Герасимова С.В., РГУ им. А.Н. Косыгина,
Московский политехнический университет, Москва.

Всемирная отзывчивость для Ф.М. Достоевского была важнейшей особенностью русской души, - но особенностью, уравновешенной почвенничеством. О всемирной отзывчивости Достоевский писал: «Даже у Шекспира его итальянцы, например, почти сплошь те же англичане. Пушкин лишь один изо всех мировых поэтов обладает свойством перевоплощаться вполне в чужую национальность <…> и не было поэта с такою всемирною отзывчивостью, как Пушкин, и не в одной только отзывчивости тут дело, а в изумляющей глубине ее, а в перевоплощении своего духа в дух чужих народов, перевоплощении почти совершенном, а потому и чудесном, потому что нигде ни в каком поэте целого мира такого явления не повторилось» [Достоевский, с. 436–438]. В отличие от Достоевского Вадим Валерианович Кожинов (1930–2001) указывал на амбивалентность русской отзывчивости на все иностранное: «С самого начала «всемирная отзывчивость» предстала в отечественном сознании и как глубоко положительная, в пределе идеальная, и одновременно как недвусмысленно «отрицательная» черта нашего национального характера. Именно другой стороной «всемирной отзывчивости» оказывается наша переходящая из века в век оглядка на Европу, а порою и низкопоклонство перед ней. <…> Так из «всемирной отзывчивости» естественным образом вытекает та стихия самоотречения, в которой справедливо можно видеть и другую нашу важнейшую национальную черту. <…> Одним из первых «в беспощадном самосуде» увидел существенную черту отечественного бытия и сознания Чаадаев, для которого стихия самоотречения наиболее ярко воплотилась в личности и судьбе Петра Великого» [Кожинов].

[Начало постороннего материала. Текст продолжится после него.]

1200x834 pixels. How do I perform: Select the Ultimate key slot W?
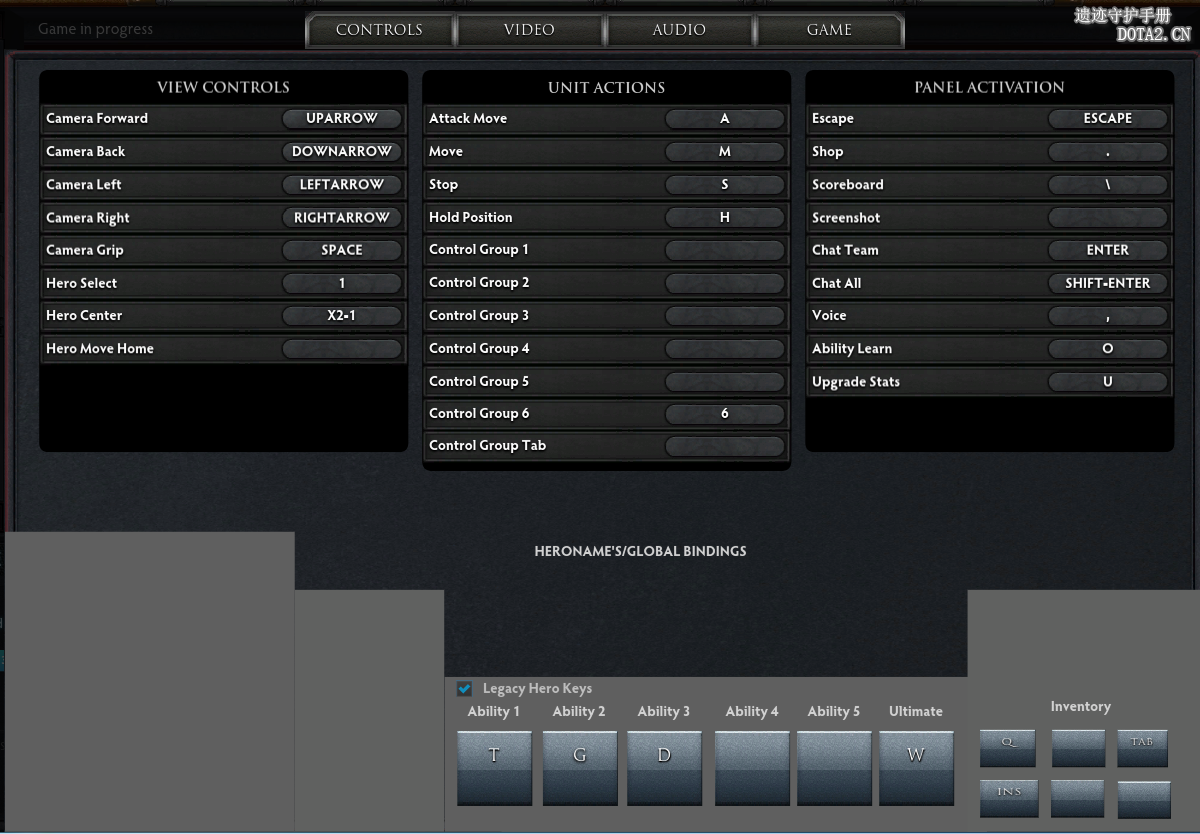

В творчестве Андрея Михайловича Голова (1954–2008) всемирная отзывчивость стала условием обретения чувства полноценного личностного бытия. Помню стихотворение, написанное в 1980-е годы, в котором поэт описывал раковину, впитавшую в себя звуки пространств и времен и обретшую талант звучать самостоятельно. В доме поэта собирался круг членов литературного объединения «Бригантина» с капитаном – Дмитрием Юрьевичем Цесельчуком во главе. И в контексте поэтически-морской стихии одним из любимых стихотворений был верлибр «Раковина».

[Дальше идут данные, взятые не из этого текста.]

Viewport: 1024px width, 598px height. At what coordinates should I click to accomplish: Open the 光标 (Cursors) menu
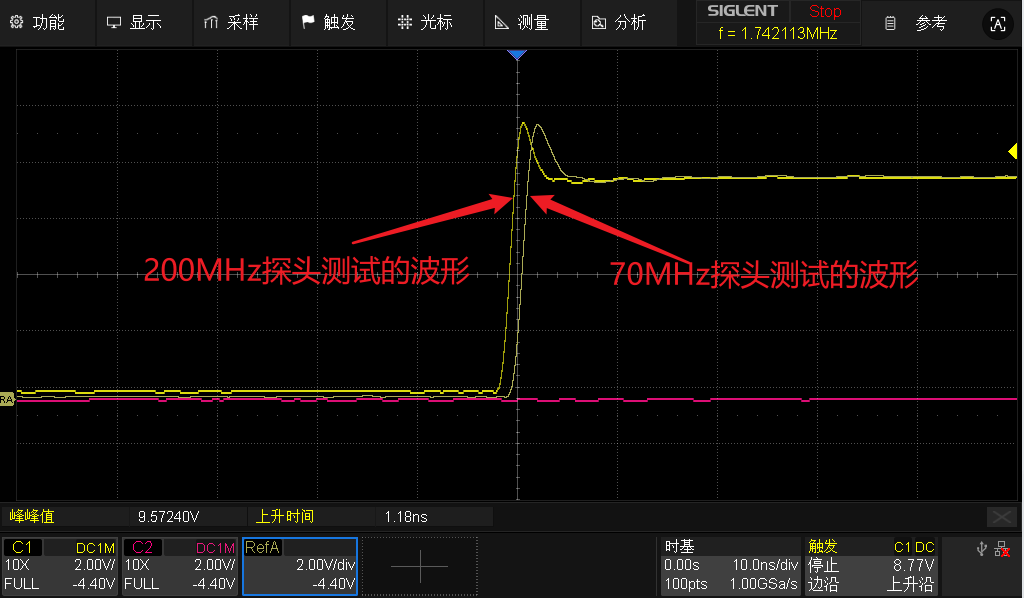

Тема раковины-ракушки звучала в поэзии Андрея Голова и в последующие годы:
О раковины, слушал ли вас Бах
Или, куда ни шло, хоть Монтеверди,
Запечатлевшие в своих тонах
       (Внемли ушной, коль серьги не мешают)
Гармонию пластов земныя тверди? («Ракушки») [Голов].
В этом стихотворении раковина становится производной мистической спирали, то есть мира трансцендентного Божественного бытия, и земных пластов – мира феноменов. Важно, что раковина впитала не музыку сфер, то есть небесных тел, а земной тверди. Она сопрягает миры – трансцендентный и земной, божественный и человеческий, мистический и материальный. Так же сопрягает эти миры человеческая личность, которая, по мысли Ф. Тютчева, бьется «на пороге как бы двойного бытия» («О вещая душа моя», 1855) и желая прильнуть к стопам Христа, как св. Мария.
Раковину можно осмыслить как символ, выражающий специфику личностного творческого бытия Андрея Голова. Подобно раковине, впитывавшей звуки пространств, поэт впитывает звучание времен и эпох, от эры Древнего Египта до века постмодернистской Европы, чтобы породить неповторимый звук, созданный спиралью раковины, как спиралью ДНК. Раковина и есть духовная ДНК, определяющая уникальный код неповторимой личности. Культуры, ожившие и зазвучавшие для поэта, - это всеобщее достояние. Но погружение поэта в конкретную эпоху разрушает культурную энтропию: всеобщие, универсальные, объективно существующие культуры обретают личностный центр, вступают в общение с поэтом, по инициативе которого начинается диалог двух личных начал – определенного типа культуры и человека, то есть самого поэта.
Всемирная отзывчивость породила поэтические циклы, посвященные Древнему Китаю и Японии, Египту, Византии, иконам Древней Руси, странам Европы. Но это не всеядность, а многоголосие, полифонизм, основы которого были заложены во времена равноапостольных Кирилла и Мефодия. Западному принципу священного, или избранного, языка, то есть латыни, Восток противопоставил сакральное многоголосие, восходящее к библейской идее «всякое дыхание да хвалит Господа» (Пс. 150: 6), причем на своем родном языке.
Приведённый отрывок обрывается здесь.